_Try it:_
An image-free, word-for-word version of the records below is to be returned.

(Stored data)
* * * *
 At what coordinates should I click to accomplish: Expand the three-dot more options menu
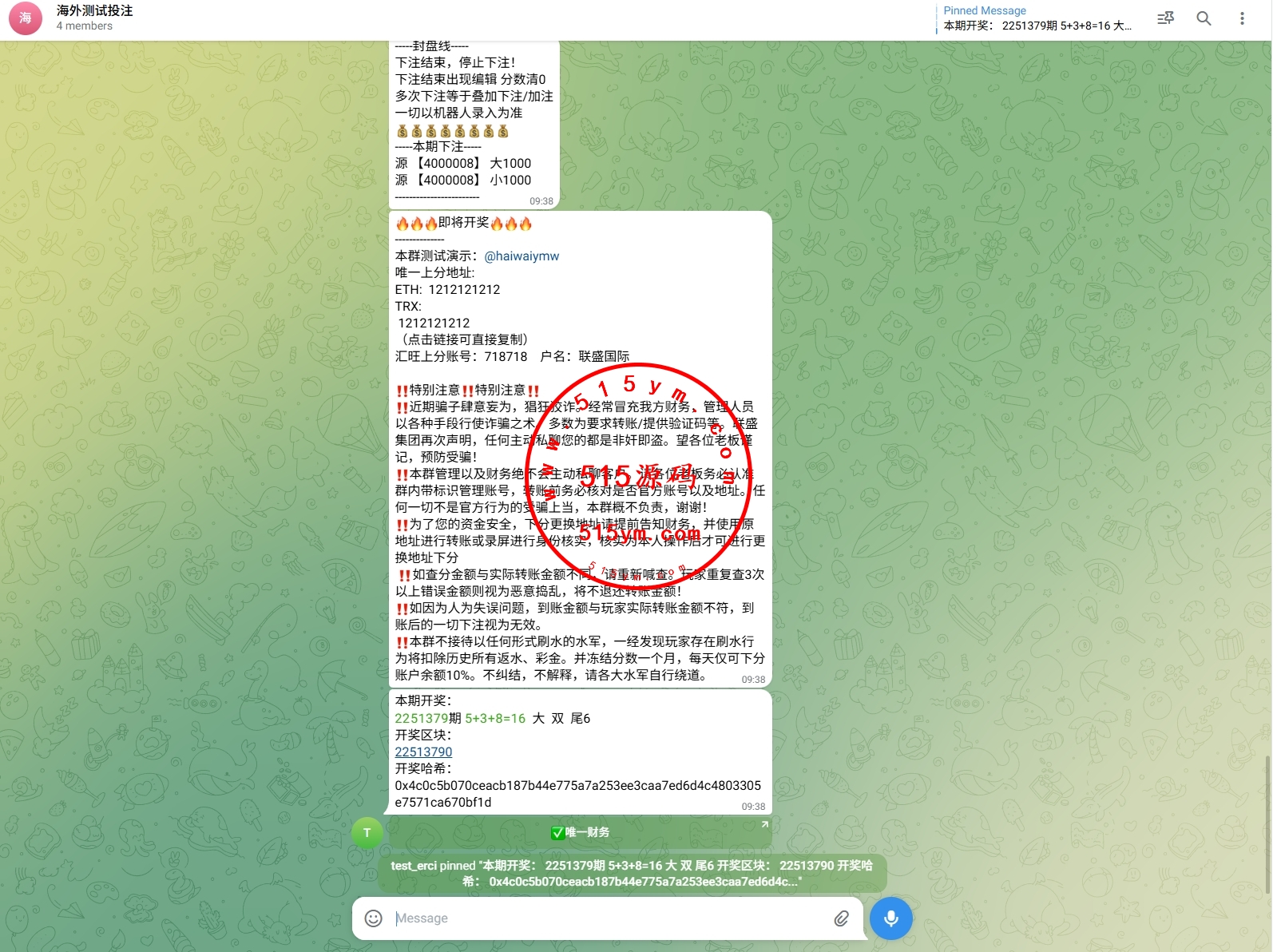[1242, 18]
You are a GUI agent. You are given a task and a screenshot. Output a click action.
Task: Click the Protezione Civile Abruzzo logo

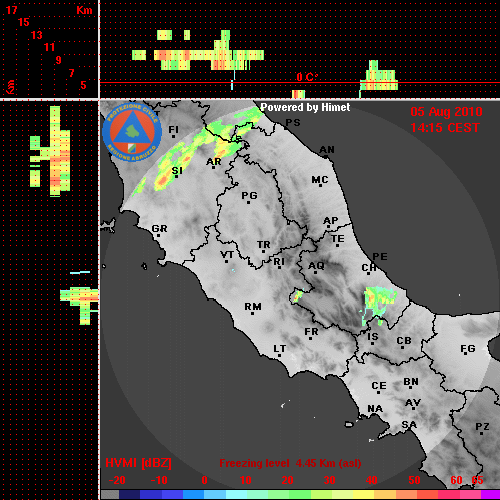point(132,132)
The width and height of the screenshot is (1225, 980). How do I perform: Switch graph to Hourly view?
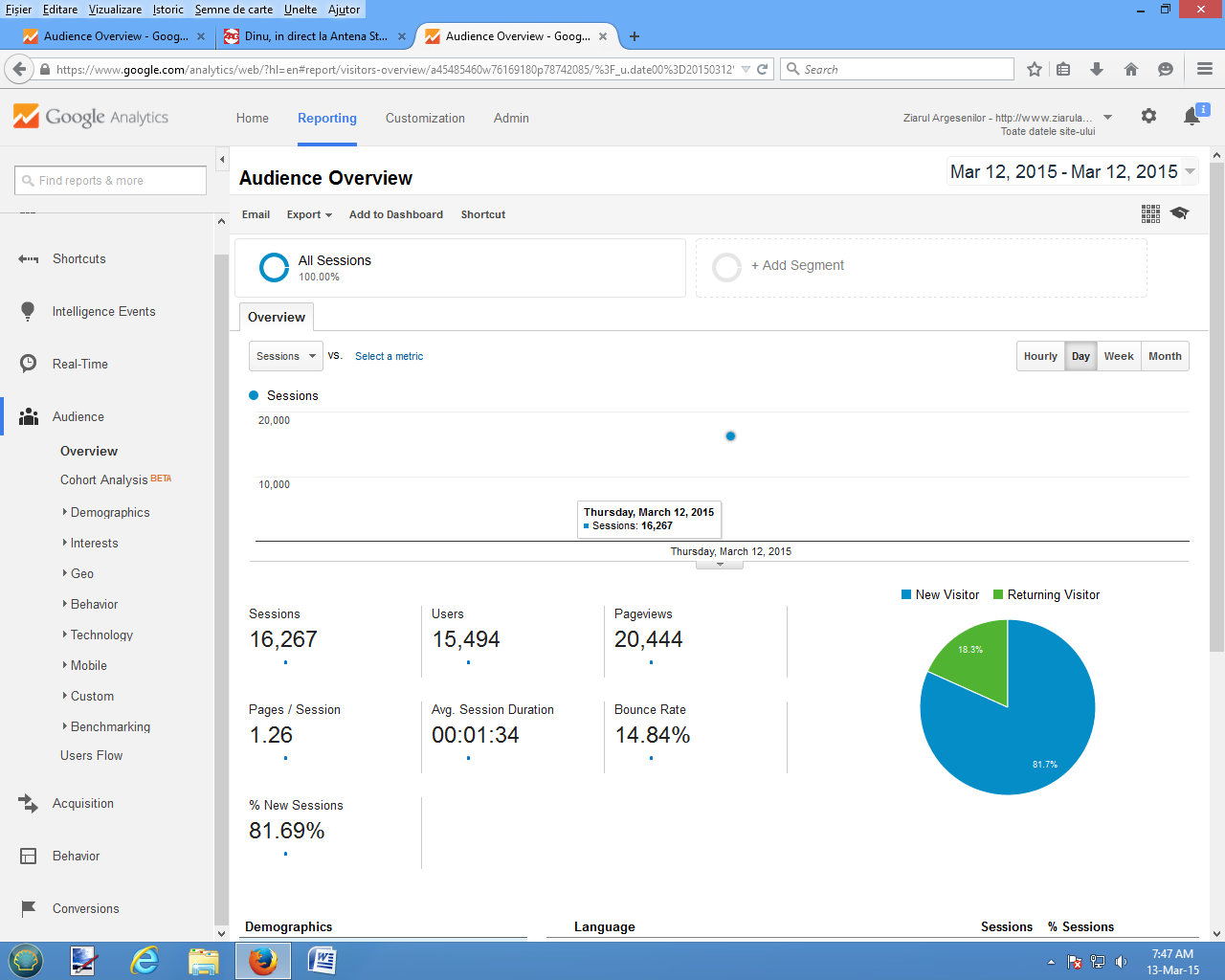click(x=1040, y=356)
* * * *
_Solution to the problem:_
 At what coordinates should I click to accomplish: Expand the three-dot more options menu
[1242, 18]
You are a GUI agent. You are given a task and a screenshot. Output a click action.
Task: Click the Protezione Civile Abruzzo logo

point(132,132)
The width and height of the screenshot is (1225, 980). How do I perform: Switch graph to Hourly view?
click(x=1040, y=356)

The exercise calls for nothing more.